◆ **AIM**
Write out every line of the data below as a JSON list of strings, one string per line, with blank lines left out.

◆ **INPUT DATA**
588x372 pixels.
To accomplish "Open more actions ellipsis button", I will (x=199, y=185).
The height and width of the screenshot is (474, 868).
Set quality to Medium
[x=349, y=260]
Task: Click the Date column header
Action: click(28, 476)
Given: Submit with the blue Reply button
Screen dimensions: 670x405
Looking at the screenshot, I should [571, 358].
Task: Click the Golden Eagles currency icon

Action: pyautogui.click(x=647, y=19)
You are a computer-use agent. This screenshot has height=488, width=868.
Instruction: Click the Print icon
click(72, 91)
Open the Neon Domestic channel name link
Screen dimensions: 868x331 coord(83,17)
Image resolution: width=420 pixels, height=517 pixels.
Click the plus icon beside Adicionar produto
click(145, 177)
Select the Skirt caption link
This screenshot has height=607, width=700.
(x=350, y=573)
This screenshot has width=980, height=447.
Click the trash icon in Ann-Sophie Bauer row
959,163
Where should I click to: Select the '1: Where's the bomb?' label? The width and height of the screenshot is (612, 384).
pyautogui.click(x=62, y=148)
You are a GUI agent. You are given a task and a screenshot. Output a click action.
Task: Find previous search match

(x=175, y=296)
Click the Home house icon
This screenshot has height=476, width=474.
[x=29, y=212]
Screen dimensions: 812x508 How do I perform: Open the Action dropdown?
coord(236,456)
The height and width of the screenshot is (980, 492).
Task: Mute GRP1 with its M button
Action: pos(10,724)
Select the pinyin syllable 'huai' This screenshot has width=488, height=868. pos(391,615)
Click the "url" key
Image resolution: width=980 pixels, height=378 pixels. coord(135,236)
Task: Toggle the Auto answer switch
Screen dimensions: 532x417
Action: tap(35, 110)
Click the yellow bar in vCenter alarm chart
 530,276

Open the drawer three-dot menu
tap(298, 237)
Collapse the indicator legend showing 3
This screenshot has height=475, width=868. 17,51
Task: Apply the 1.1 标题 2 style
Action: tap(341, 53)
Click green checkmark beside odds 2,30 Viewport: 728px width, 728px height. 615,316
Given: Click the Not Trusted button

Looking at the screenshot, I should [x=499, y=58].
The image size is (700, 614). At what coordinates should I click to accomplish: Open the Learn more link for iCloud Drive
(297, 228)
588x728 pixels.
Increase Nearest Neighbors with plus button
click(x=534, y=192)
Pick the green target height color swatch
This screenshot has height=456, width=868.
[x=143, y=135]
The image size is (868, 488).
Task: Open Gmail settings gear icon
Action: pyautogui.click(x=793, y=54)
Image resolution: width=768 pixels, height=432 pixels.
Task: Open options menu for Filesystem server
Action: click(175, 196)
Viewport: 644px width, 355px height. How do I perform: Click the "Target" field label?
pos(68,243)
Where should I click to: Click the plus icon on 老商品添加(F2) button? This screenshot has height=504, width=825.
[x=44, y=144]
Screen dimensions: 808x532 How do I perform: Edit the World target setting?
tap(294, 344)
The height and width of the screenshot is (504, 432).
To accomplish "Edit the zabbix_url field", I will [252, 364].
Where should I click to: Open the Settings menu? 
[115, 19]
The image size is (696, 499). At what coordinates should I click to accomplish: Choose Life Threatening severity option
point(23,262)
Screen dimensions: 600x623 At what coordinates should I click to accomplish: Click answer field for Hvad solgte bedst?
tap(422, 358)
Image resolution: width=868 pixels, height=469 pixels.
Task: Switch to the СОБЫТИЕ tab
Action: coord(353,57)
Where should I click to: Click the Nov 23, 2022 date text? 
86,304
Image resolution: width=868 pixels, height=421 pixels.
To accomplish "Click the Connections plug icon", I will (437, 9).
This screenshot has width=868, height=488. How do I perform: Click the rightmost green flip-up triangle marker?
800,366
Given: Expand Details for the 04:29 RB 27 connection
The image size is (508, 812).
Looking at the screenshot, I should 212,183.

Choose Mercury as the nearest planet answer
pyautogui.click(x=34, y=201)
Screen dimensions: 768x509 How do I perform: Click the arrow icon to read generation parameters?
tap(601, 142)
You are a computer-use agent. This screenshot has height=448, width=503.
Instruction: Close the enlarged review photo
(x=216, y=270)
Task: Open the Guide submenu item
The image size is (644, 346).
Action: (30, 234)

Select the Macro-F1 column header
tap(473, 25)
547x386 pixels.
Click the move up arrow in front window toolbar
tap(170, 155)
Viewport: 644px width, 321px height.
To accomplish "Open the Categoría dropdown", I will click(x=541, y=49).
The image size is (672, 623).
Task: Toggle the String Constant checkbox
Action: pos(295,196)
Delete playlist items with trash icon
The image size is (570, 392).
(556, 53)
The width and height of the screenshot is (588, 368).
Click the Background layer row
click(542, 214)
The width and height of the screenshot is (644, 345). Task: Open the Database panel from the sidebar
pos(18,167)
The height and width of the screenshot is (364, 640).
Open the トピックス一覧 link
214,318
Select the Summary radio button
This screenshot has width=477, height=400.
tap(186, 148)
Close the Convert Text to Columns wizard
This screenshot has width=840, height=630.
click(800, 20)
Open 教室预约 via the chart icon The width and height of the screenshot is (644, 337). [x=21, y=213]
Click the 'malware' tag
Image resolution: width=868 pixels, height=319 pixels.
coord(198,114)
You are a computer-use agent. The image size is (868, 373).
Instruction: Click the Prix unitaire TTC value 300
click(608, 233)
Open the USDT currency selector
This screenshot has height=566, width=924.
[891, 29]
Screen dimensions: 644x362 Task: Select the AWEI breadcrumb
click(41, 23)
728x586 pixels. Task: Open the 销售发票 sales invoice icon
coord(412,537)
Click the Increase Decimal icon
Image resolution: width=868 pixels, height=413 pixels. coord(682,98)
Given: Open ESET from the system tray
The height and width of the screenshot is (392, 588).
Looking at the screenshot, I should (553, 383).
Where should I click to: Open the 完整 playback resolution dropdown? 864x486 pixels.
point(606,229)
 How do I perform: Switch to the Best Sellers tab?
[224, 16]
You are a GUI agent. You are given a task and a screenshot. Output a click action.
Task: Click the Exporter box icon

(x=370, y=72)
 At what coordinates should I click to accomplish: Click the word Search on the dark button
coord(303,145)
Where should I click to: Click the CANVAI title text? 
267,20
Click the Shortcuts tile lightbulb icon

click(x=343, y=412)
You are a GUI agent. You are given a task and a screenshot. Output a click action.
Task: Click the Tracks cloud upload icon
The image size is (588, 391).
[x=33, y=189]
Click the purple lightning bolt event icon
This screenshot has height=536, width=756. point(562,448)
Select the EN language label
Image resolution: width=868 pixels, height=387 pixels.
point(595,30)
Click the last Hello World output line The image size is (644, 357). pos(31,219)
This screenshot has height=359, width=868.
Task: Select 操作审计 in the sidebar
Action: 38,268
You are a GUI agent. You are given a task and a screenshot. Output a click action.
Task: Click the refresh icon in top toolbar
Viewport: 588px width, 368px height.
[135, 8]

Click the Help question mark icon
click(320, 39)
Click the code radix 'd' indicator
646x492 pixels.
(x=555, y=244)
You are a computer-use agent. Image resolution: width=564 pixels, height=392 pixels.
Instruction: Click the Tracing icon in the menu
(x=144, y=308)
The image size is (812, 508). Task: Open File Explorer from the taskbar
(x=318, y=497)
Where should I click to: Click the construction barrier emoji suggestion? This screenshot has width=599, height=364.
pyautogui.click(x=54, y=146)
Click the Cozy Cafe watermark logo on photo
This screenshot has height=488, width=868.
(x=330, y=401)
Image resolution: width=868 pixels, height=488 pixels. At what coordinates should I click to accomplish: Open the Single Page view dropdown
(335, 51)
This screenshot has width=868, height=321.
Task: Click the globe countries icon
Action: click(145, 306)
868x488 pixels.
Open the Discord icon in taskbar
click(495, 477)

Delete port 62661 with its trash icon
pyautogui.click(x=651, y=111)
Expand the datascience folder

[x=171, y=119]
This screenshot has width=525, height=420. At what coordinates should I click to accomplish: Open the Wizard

◆ **IN RESPONSE**
[
  "588x372 pixels.",
  "To accomplish \"Open more actions ellipsis button\", I will (x=199, y=185).",
  "The height and width of the screenshot is (474, 868).",
  "Set quality to Medium",
  "[x=349, y=260]",
  "Task: Click the Date column header",
  "Action: click(28, 476)",
  "Given: Submit with the blue Reply button",
  "Screen dimensions: 670x405",
  "Looking at the screenshot, I should [571, 358].",
  "Task: Click the Golden Eagles currency icon",
  "Action: pyautogui.click(x=647, y=19)",
  "You are a computer-use agent. This screenshot has height=488, width=868.",
  "Instruction: Click the Print icon",
  "click(72, 91)",
  "Open the Neon Domestic channel name link",
  "Screen dimensions: 868x331 coord(83,17)",
  "Image resolution: width=420 pixels, height=517 pixels.",
  "Click the plus icon beside Adicionar produto",
  "click(145, 177)",
  "Select the Skirt caption link",
  "This screenshot has height=607, width=700.",
  "(x=350, y=573)",
  "This screenshot has width=980, height=447.",
  "Click the trash icon in Ann-Sophie Bauer row",
  "959,163",
  "Where should I click to: Select the '1: Where's the bomb?' label? The width and height of the screenshot is (612, 384).",
  "pyautogui.click(x=62, y=148)",
  "You are a GUI agent. You are given a task and a screenshot. Output a click action.",
  "Task: Find previous search match",
  "(x=175, y=296)",
  "Click the Home house icon",
  "This screenshot has height=476, width=474.",
  "[x=29, y=212]",
  "Screen dimensions: 812x508 How do I perform: Open the Action dropdown?",
  "coord(236,456)",
  "The height and width of the screenshot is (980, 492).",
  "Task: Mute GRP1 with its M button",
  "Action: pos(10,724)",
  "Select the pinyin syllable 'huai' This screenshot has width=488, height=868. pos(391,615)",
  "Click the \"url\" key",
  "Image resolution: width=980 pixels, height=378 pixels. coord(135,236)",
  "Task: Toggle the Auto answer switch",
  "Screen dimensions: 532x417",
  "Action: tap(35, 110)",
  "Click the yellow bar in vCenter alarm chart",
  " 530,276",
  "Open the drawer three-dot menu",
  "tap(298, 237)",
  "Collapse the indicator legend showing 3",
  "This screenshot has height=475, width=868. 17,51",
  "Task: Apply the 1.1 标题 2 style",
  "Action: tap(341, 53)",
  "Click green checkmark beside odds 2,30 Viewport: 728px width, 728px height. 615,316",
  "Given: Click the Not Trusted button",
  "Looking at the screenshot, I should [x=499, y=58].",
  "The image size is (700, 614). At what coordinates should I click to accomplish: Open the Learn more link for iCloud Drive",
  "(297, 228)",
  "588x728 pixels.",
  "Increase Nearest Neighbors with plus button",
  "click(x=534, y=192)",
  "Pick the green target height color swatch",
  "This screenshot has height=456, width=868.",
  "[x=143, y=135]",
  "The image size is (868, 488).",
  "Task: Open Gmail settings gear icon",
  "Action: pyautogui.click(x=793, y=54)",
  "Image resolution: width=768 pixels, height=432 pixels.",
  "Task: Open options menu for Filesystem server",
  "Action: click(175, 196)",
  "Viewport: 644px width, 355px height. How do I perform: Click the \"Target\" field label?",
  "pos(68,243)",
  "Where should I click to: Click the plus icon on 老商品添加(F2) button? This screenshot has height=504, width=825.",
  "[x=44, y=144]",
  "Screen dimensions: 808x532 How do I perform: Edit the World target setting?",
  "tap(294, 344)",
  "The height and width of the screenshot is (504, 432).",
  "To accomplish \"Edit the zabbix_url field\", I will [252, 364].",
  "Where should I click to: Open the Settings menu? ",
  "[115, 19]",
  "The image size is (696, 499). At what coordinates should I click to accomplish: Choose Life Threatening severity option",
  "point(23,262)",
  "Screen dimensions: 600x623 At what coordinates should I click to accomplish: Click answer field for Hvad solgte bedst?",
  "tap(422, 358)",
  "Image resolution: width=868 pixels, height=469 pixels.",
  "Task: Switch to the СОБЫТИЕ tab",
  "Action: coord(353,57)",
  "Where should I click to: Click the Nov 23, 2022 date text? ",
  "86,304",
  "Image resolution: width=868 pixels, height=421 pixels.",
  "To accomplish \"Click the Connections plug icon\", I will (437, 9).",
  "This screenshot has width=868, height=488. How do I perform: Click the rightmost green flip-up triangle marker?",
  "800,366",
  "Given: Expand Details for the 04:29 RB 27 connection",
  "The image size is (508, 812).",
  "Looking at the screenshot, I should 212,183.",
  "Choose Mercury as the nearest planet answer",
  "pyautogui.click(x=34, y=201)",
  "Screen dimensions: 768x509 How do I perform: Click the arrow icon to read generation parameters?",
  "tap(601, 142)",
  "You are a computer-use agent. This screenshot has height=448, width=503.",
  "Instruction: Close the enlarged review photo",
  "(x=216, y=270)",
  "Task: Open the Guide submenu item",
  "The image size is (644, 346).",
  "Action: (30, 234)",
  "Select the Macro-F1 column header",
  "tap(473, 25)",
  "547x386 pixels.",
  "Click the move up arrow in front window toolbar",
  "tap(170, 155)",
  "Viewport: 644px width, 321px height.",
  "To accomplish \"Open the Categoría dropdown\", I will click(x=541, y=49).",
  "The image size is (672, 623).",
  "Task: Toggle the String Constant checkbox",
  "Action: pos(295,196)",
  "Delete playlist items with trash icon",
  "The image size is (570, 392).",
  "(556, 53)",
  "The width and height of the screenshot is (588, 368).",
  "Click the Background layer row",
  "click(542, 214)",
  "The width and height of the screenshot is (644, 345). Task: Open the Database panel from the sidebar",
  "pos(18,167)",
  "The height and width of the screenshot is (364, 640).",
  "Open the トピックス一覧 link",
  "214,318",
  "Select the Summary radio button",
  "This screenshot has width=477, height=400.",
  "tap(186, 148)",
  "Close the Convert Text to Columns wizard",
  "This screenshot has width=840, height=630.",
  "click(800, 20)",
  "Open 教室预约 via the chart icon The width and height of the screenshot is (644, 337). [x=21, y=213]",
  "Click the 'malware' tag",
  "Image resolution: width=868 pixels, height=319 pixels.",
  "coord(198,114)",
  "You are a computer-use agent. The image size is (868, 373).",
  "Instruction: Click the Prix unitaire TTC value 300",
  "click(608, 233)",
  "Open the USDT currency selector",
  "This screenshot has height=566, width=924.",
  "[891, 29]",
  "Screen dimensions: 644x362 Task: Select the AWEI breadcrumb",
  "click(41, 23)",
  "728x586 pixels. Task: Open the 销售发票 sales invoice icon",
  "coord(412,537)",
  "Click the Increase Decimal icon",
  "Image resolution: width=868 pixels, height=413 pixels. coord(682,98)",
  "Given: Open ESET from the system tray",
  "The height and width of the screenshot is (392, 588).",
  "Looking at the screenshot, I should (553, 383).",
  "Where should I click to: Open the 完整 playback resolution dropdown? 864x486 pixels.",
  "point(606,229)",
  " How do I perform: Switch to the Best Sellers tab?",
  "[224, 16]",
  "You are a GUI agent. You are given a task and a screenshot. Output a click action.",
  "Task: Click the Exporter box icon",
  "(x=370, y=72)",
  " At what coordinates should I click to accomplish: Click the word Search on the dark button",
  "coord(303,145)",
  "Where should I click to: Click the CANVAI title text? ",
  "267,20",
  "Click the Shortcuts tile lightbulb icon",
  "click(x=343, y=412)",
  "You are a GUI agent. You are given a task and a screenshot. Output a click action.",
  "Task: Click the Tracks cloud upload icon",
  "The image size is (588, 391).",
  "[x=33, y=189]",
  "Click the purple lightning bolt event icon",
  "This screenshot has height=536, width=756. point(562,448)",
  "Select the EN language label",
  "Image resolution: width=868 pixels, height=387 pixels.",
  "point(595,30)",
  "Click the last Hello World output line The image size is (644, 357). pos(31,219)",
  "This screenshot has height=359, width=868.",
  "Task: Select 操作审计 in the sidebar",
  "Action: 38,268",
  "You are a GUI agent. You are given a task and a screenshot. Output a click action.",
  "Task: Click the refresh icon in top toolbar",
  "Viewport: 588px width, 368px height.",
  "[135, 8]",
  "Click the Help question mark icon",
  "click(320, 39)",
  "Click the code radix 'd' indicator",
  "646x492 pixels.",
  "(x=555, y=244)",
  "You are a computer-use agent. Image resolution: width=564 pixels, height=392 pixels.",
  "Instruction: Click the Tracing icon in the menu",
  "(x=144, y=308)",
  "The image size is (812, 508). Task: Open File Explorer from the taskbar",
  "(x=318, y=497)",
  "Where should I click to: Click the construction barrier emoji suggestion? This screenshot has width=599, height=364.",
  "pyautogui.click(x=54, y=146)",
  "Click the Cozy Cafe watermark logo on photo",
  "This screenshot has height=488, width=868.",
  "(x=330, y=401)",
  "Image resolution: width=868 pixels, height=488 pixels. At what coordinates should I click to accomplish: Open the Single Page view dropdown",
  "(335, 51)",
  "This screenshot has width=868, height=321.",
  "Task: Click the globe countries icon",
  "Action: click(145, 306)",
  "868x488 pixels.",
  "Open the Discord icon in taskbar",
  "click(495, 477)",
  "Delete port 62661 with its trash icon",
  "pyautogui.click(x=651, y=111)",
  "Expand the datascience folder",
  "[x=171, y=119]",
  "This screenshot has width=525, height=420. At what coordinates should I click to accomplish: Open the Wizard"
]